The big losers include would also include teaching hospitals and medical schools. They are being hit by what is technically known as a double whammy. First, the rise of managed care threatens their clinical revenues; managed care plans not only use hospitals less but also shift patients to lower-cost institutions. Second, Republican budget plans would end subsidies for medical education that have come with Medicare hospital payment. During the debate over the Clinton plan, the medical schools and teaching hospitals clamored that they weren't being treated well enough. Actually, they did quite well, especially compared to the massive retrenchment they now face.

Budget plans come and go. The historic importance of what is happening is the shift in legal rights. Health care reform would have given Americans a right to coverage and a variety of other rights in relation to employers, insurers, and health care providers. Converting Medicare into a voucher and Medicaid into block grants eliminates the legal rights to medical benefits that the elderly and some of the poor now have.

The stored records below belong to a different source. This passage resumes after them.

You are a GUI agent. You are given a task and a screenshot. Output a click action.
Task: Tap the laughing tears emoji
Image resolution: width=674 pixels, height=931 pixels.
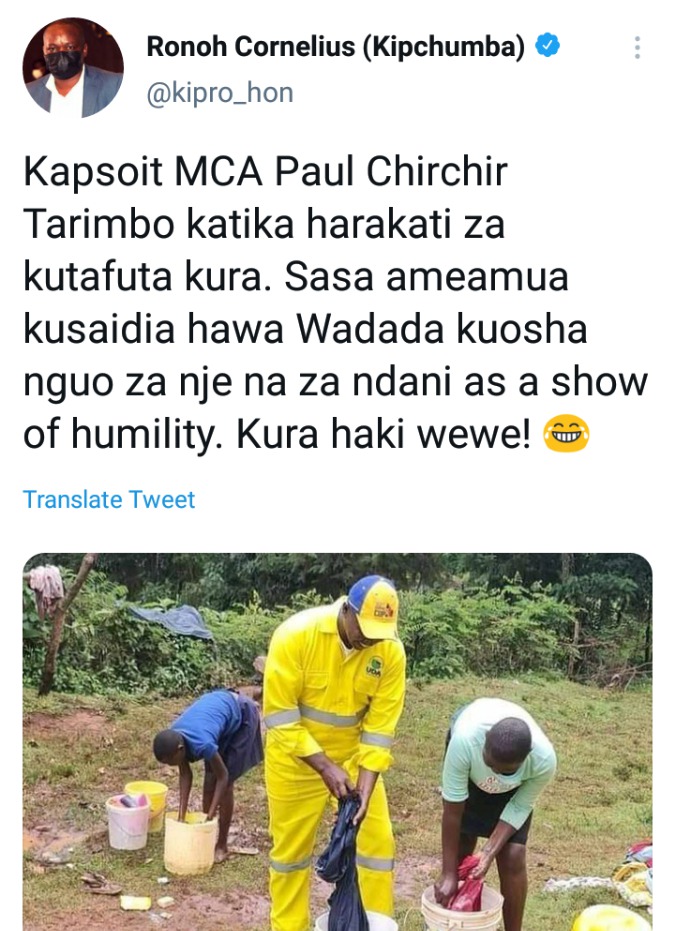click(566, 433)
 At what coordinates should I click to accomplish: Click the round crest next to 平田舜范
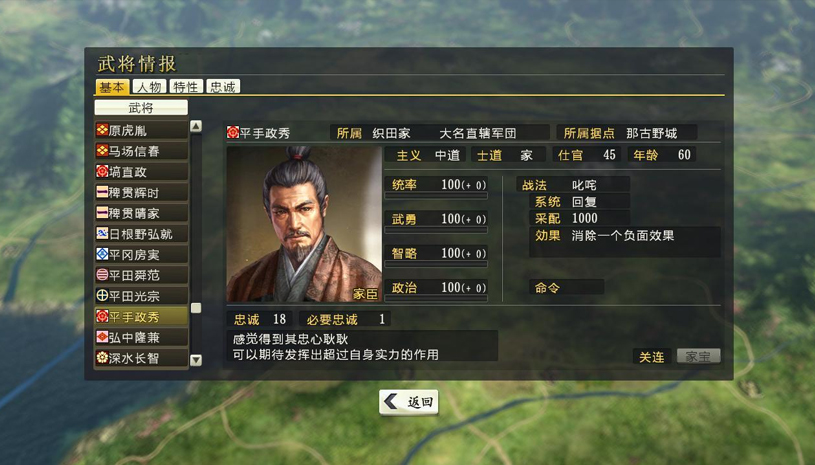pyautogui.click(x=102, y=275)
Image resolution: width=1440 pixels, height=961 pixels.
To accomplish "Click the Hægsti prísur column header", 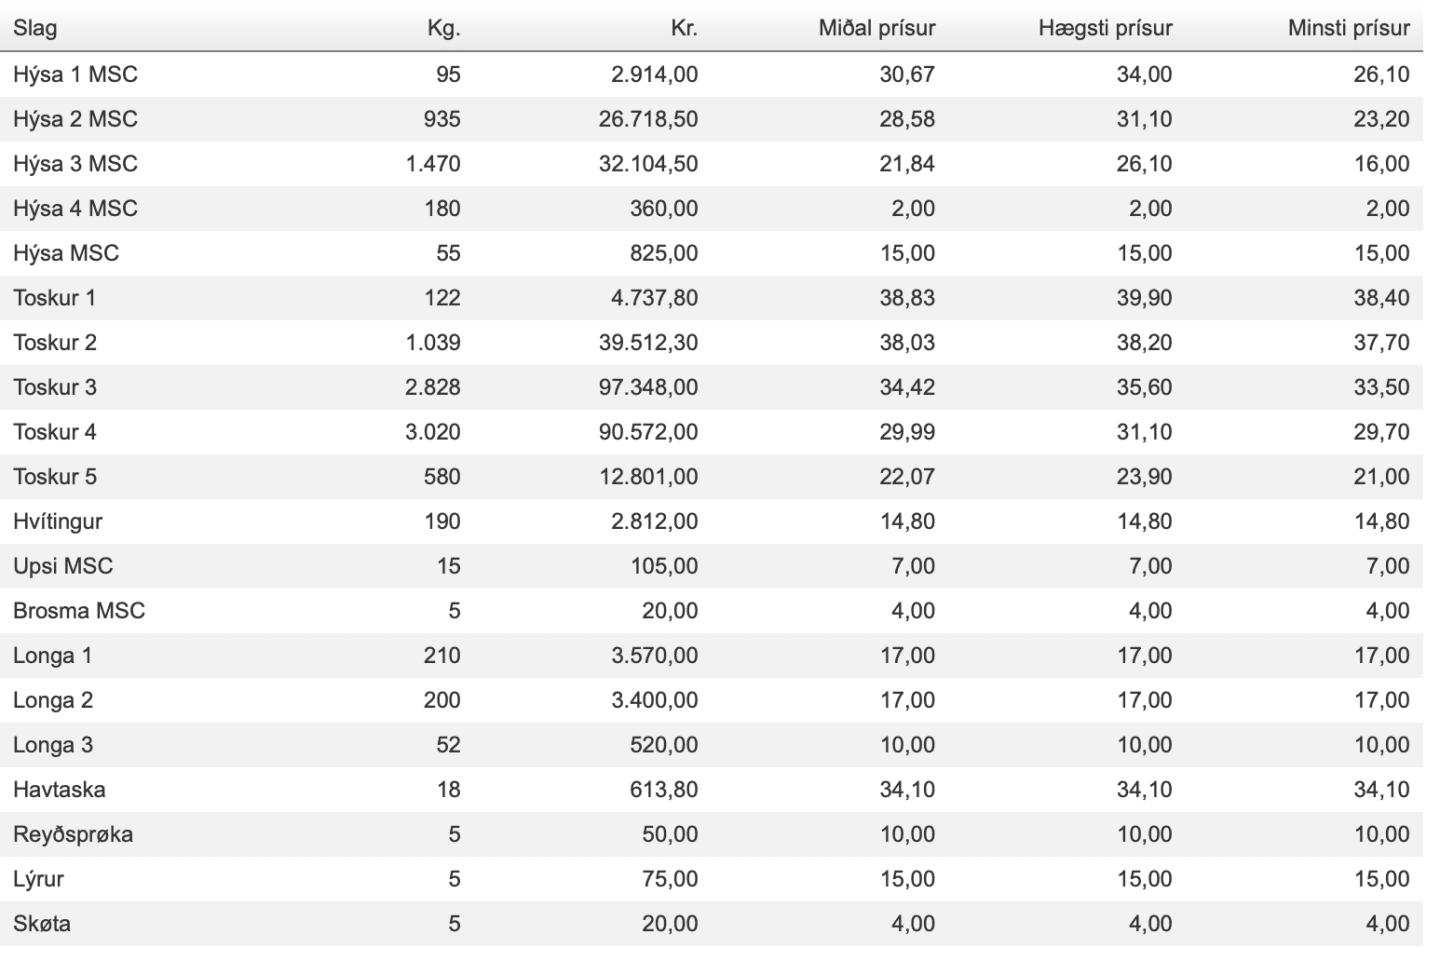I will tap(1105, 28).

This movement to eliminate rights is not a cautious version of reform; it is its opposite, reverse reform, a radical version of that. During the debate over the Clinton plan, many of its critics said first we should first control costs and only then extend coverage to the uninsured. The thrust of policy now, however, is to cut costs by retracting rights to coverage.

There is still talk of legislation that would set some minimal federal standards for health insurance, which might benefit people with preexisting conditions. But there is no money, at least not in the current Congress, for extending coverage to the uninsured. In opinion polls, Americans keep saying that health care reform is a high priority. I cannot believe that reverse reform is what they have in mind.